╔══
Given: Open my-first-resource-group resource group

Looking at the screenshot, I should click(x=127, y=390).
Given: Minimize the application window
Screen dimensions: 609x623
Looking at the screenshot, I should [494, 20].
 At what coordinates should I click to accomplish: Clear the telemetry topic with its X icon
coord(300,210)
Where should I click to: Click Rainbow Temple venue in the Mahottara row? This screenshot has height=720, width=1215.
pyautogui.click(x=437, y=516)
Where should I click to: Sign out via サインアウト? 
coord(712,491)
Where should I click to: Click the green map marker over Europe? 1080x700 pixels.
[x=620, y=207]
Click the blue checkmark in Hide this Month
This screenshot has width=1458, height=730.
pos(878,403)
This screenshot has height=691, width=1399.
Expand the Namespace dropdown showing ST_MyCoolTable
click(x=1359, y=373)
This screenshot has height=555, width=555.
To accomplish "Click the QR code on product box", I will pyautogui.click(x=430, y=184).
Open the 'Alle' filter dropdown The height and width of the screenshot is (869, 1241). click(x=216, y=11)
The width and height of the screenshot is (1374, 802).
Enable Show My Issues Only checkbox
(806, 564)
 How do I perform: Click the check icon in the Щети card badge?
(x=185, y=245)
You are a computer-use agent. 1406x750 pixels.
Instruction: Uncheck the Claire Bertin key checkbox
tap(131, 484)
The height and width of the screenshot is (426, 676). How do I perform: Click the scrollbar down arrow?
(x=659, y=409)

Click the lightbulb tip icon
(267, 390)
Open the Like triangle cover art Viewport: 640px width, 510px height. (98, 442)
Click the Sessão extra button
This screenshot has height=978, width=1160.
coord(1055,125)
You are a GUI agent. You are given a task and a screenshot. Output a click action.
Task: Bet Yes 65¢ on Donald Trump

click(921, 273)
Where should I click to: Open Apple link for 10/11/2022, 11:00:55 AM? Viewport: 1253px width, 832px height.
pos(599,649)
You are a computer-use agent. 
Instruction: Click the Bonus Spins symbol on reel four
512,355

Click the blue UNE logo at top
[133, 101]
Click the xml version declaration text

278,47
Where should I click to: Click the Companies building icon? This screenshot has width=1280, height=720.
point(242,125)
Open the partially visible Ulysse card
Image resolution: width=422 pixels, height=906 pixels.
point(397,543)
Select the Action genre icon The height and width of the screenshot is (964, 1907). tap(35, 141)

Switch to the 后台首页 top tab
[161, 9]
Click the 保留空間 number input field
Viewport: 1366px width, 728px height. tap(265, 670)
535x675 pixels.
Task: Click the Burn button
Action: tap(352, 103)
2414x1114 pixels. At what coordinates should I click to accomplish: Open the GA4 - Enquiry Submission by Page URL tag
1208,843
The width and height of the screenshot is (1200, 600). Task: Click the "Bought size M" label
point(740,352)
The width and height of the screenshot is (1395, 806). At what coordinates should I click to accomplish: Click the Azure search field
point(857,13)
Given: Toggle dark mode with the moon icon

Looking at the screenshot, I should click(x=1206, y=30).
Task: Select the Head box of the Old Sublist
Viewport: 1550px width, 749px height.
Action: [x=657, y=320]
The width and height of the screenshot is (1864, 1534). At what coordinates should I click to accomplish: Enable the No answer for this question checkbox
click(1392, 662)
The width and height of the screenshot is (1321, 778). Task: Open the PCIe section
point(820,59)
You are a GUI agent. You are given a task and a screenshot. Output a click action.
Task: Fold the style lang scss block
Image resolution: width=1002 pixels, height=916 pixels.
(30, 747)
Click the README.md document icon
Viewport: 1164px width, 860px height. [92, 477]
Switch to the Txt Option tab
╚══
### AIM OF THE TASK
Tell how many lines in the material contain the word "Select". Only the number is wanted.

### SOLUTION TO THE PROBLEM
2